I have been using zfs and doing some experimentation. I have hit an issue or two that bear thinking about.
- First, the whole Finder/zfs interaction. Since both a zpool and a created sub-pool under a pool appear to Mac OS and the Finder as separate mount points, any attempt to move a file from one to the other results in a copy - not a move.
For example assume a zpool named "tank" with a subpool (created via zfs command) named "subtank". Subtank and tank both mount as /Volumes/ mounts and appear to the Finder as separate volumes. Indeed a drag and drop or use of Terminal and a mv command result in duplication of data (even the data is still on the same pool). Thus a command of "mv xxx subtank/xxx results in a copy - not a move even when done with tank as the current directory - and since subtank appears as a sub-directory this makes things very difficult when trying to simply move a file within a pool.

- Watch out for USB drives ! I will repeat it - watch out for USB drives.
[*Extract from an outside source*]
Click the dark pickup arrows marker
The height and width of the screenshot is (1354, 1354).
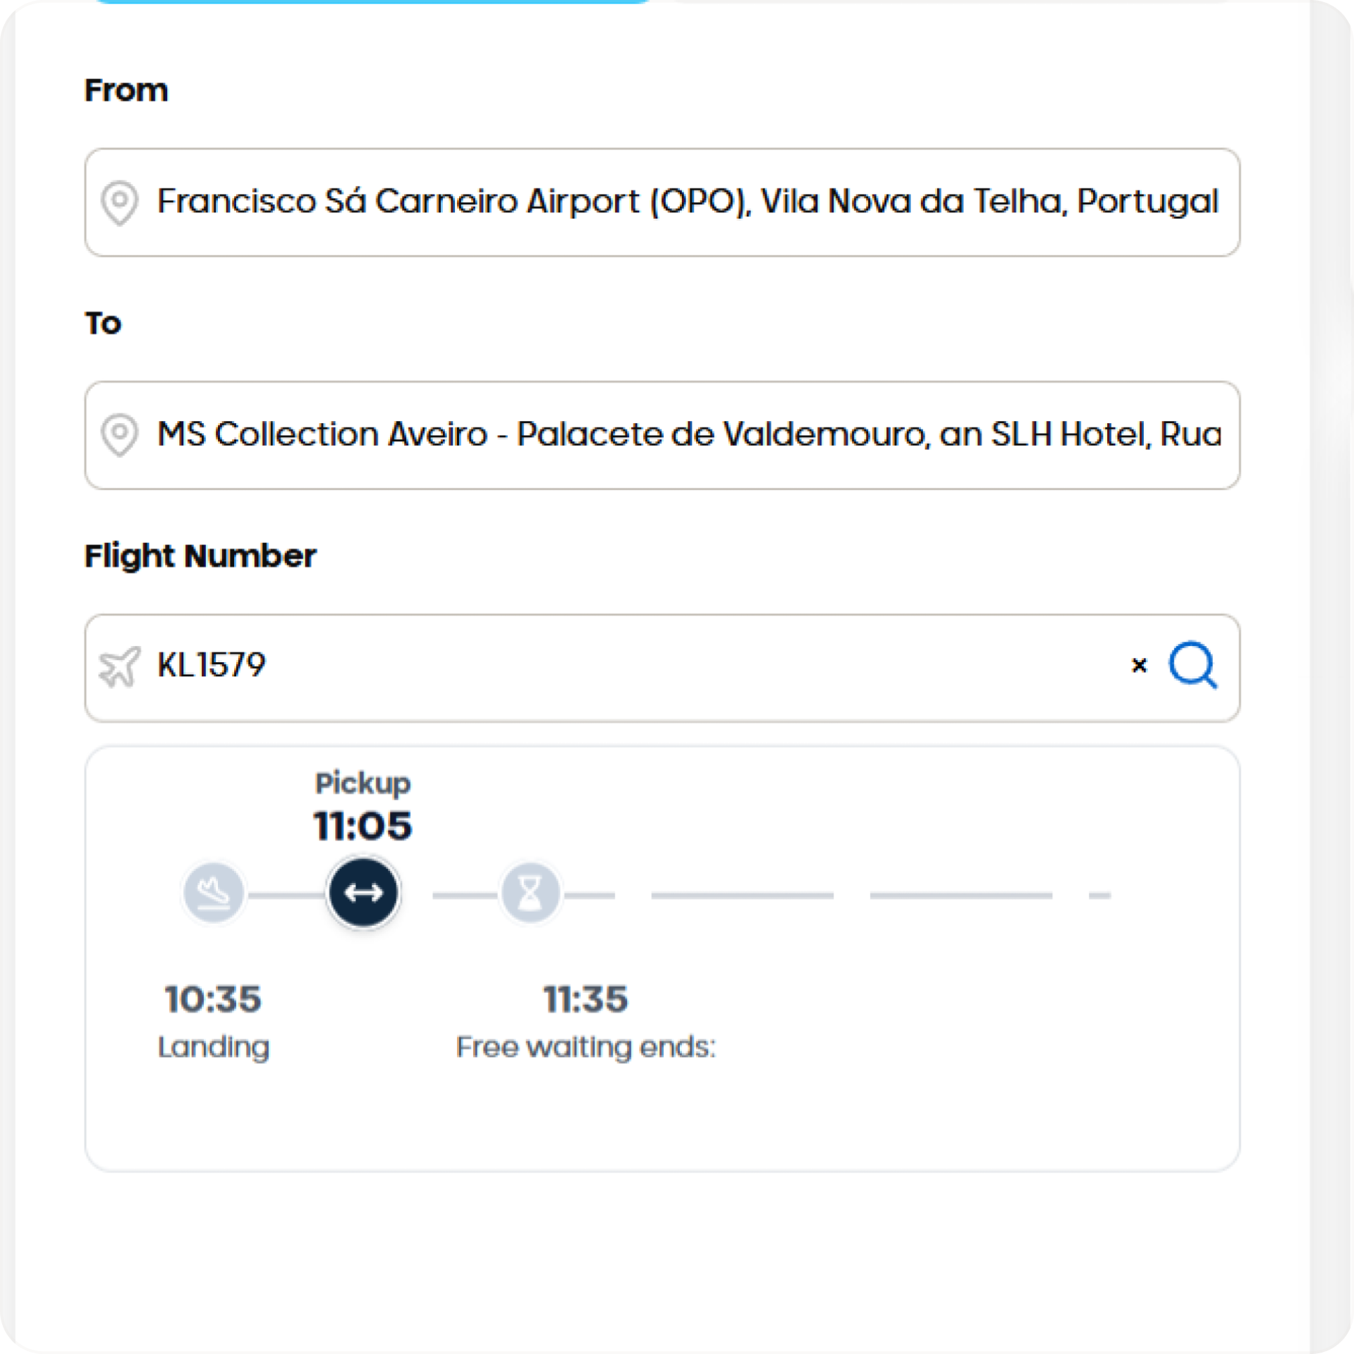pyautogui.click(x=363, y=893)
Many USB enclosures may report the write done before it really is. This can cause a lot of issues when a crash (or a dog hitting the drive cable) happen at an inopportune time.

- I am a bit worried about the status of Zevo and zfs in general on Macs ... Oracle and Apple are not on the best of terms and no one knows when Larry will pitch his next fit. I hope GreenBytes has some solid legal advice on the IP in zfs before they get too far down the road. I would also hope GreenBytes doesn't simply see Zevo as a way to sell more of their product.

- How about some futures info or a roadmap. Unless I can put a pin in the map I am reluctant to commit time and effort to implementing a large MySQL farm. I know where Ubuntu/zfs is and where it is going .. how about Zevo?

-- Now for the good stuff.

- A zfs drive can be moved from Zevo to a current kernel level zfs Linux implementation and back - no problems. DOn't even try to use the Linux FuSE implementation - its way backlevel.
- MySQL seems to run ok on Zevo - not great but ok. I haven't looked at failure scenarios yet. The memory usage is an issue - I had to up my mini from 4 GB to 8 GB.
- Zevo works fine on Firewire 400
zslg01 Offline


 
Posts: 18
Joined: Wed Nov 14, 2012 7:34 pm

Moves work as expected

Post by grahamperrin » Tue Jan 22, 2013 4:51 pm

zslg01 wrote:… any attempt to move a file from one to the other results in a copy - not a move. …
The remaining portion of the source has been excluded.